Mose, richiesta dei danni ai «dissidenti»

Il Consorzio Venezia Nuova in tribunale lamenta un «accanimento mediatico»
Il Consorzio Venezia Nuova chiede i danni ai dissidenti. Tre ingegneri autori del progetto alternativo al Mose (Vincenzo Di Tella, Paolo Vielmo e Giovanni Sebastiani) sono stati citati a giudizio dal pool di imprese che sta costruendo le dighe mobili. La causa partirà nei prossimi giorni e l’accusa a carico degli ingegneri è quella di «accanimento mediatico»: dichiarazioni e dati che avrebbero compromesso l’immagine del Consorzio. «E’ una vergogna, ma siamo sereni e daremo battaglia», dice Di Tella, «sarà l’occasione per far luce sui tanti aspetti oscuri di questa storia».


Il Consorzio si è affidato allo studio Vanzetti di Milano. Che ora porterà gli ingegneri davanti al giudice. Una inizitiva non certo nuova, quella di chiedere i danni agli oppositori. Le imprese che costruiscono il Mose lo avevano già fatto 15 anni fa con Italia Nostra e il suo segretario Riccardo Rabagliati, colpevoli di aver diffuso un manifesto e la locandina del quotidiano il Mondo che sotto il Mose aveva scritto: «Le idiozie che costano miliardi». Poi con Aurelio Foscari, commercialista veneziano da sempre critico sul progetto Mose. E più di recente con Carlo Ripa di Meana, ex presidente di Italia Nostra e candidato sindaco per i Verdi-colomba nel 2005. E infine con Carmelo Spagnuolo, geometra padovano che da decenni si batte per denunciare la pericolsoità delle grandi dighe, dal Vajont al Mose.

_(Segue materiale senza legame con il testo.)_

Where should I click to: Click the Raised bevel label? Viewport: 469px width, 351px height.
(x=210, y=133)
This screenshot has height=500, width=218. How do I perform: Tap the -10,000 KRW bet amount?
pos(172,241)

Adesso tocca agli ingegneri. Da tempo Di Tella, che ha lvorato per la Tecnomare e costruito decine di sistemi off-shore in tutto il mondo, rappresenta una spina nel fianco per il Mose e i suoi progettisti. Il suo progetto delle «paratoie a gravità» è stato scelto dagli esperti del Comune come una delle alternative più credibili (e meno costose) al Mose. Nel novembre scorso proprio i rapporti tecnici di Di Tella sulle criticità del progetto erano stati alla base del dossier consegnato al governo dal sindaco Cacciari. Si metteva l’accento allora sui «rischi strutturali» del Mose, sulle difficoltà di manutenzione subacquea dei connettori e delle cerniere, sulla pericolosità dei tunnel sottomarini.

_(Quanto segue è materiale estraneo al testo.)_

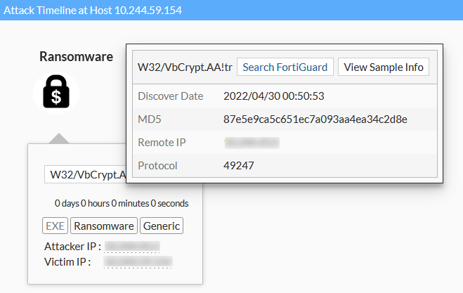Click the blurred Attacker IP address
The image size is (463, 293).
point(133,247)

E sul fatto che la «paratoia si può rovesciare». Studi che insieme a quelli riportati nella Valutazione di Impatto ambientale del 1998 - che aveva bnocciato il progetto - erano stati consegnati ai ministri. «Occorre modificare quel progetto e valutare bene le alternative», aveva detto il ministro per l’Ambiente Alfonso Pecoraro Scanio. Ma poche settimane dopo il Comitatone aveva spazzato via ogni dubbio. Con la fiducia imposta da Prodi si era votato a maggioranza per continuare i lavori, contro il parere del Comune e di tre ministri. Che avevano rilanciato molte delle critiche messe nero su bianco dagli ingegneri. Adesso quelle critiche finiranno in Tribunale, con la richiesta di danni firmata dal Consorzio. Una iniziativa che suscita malumori anche in ambienti vicini allo stesso Consorzio. Ma intanto i lavori del Mose vanno avanti. Le imprese sperano in una nuova tranche di finanziamenti dal Cipe per proseguire nella tabella di marcia che prevede il completamento delle opere per il 2012. Per ora, ultimate le opere preliminari e la sistemazione dei fondali (con i materassi filtranti Maccaferri ricoperti di pietrame), stanno per partire gli scavi e la costruzione dei cassoni in calcestruzzo a Santa Maria del Mare.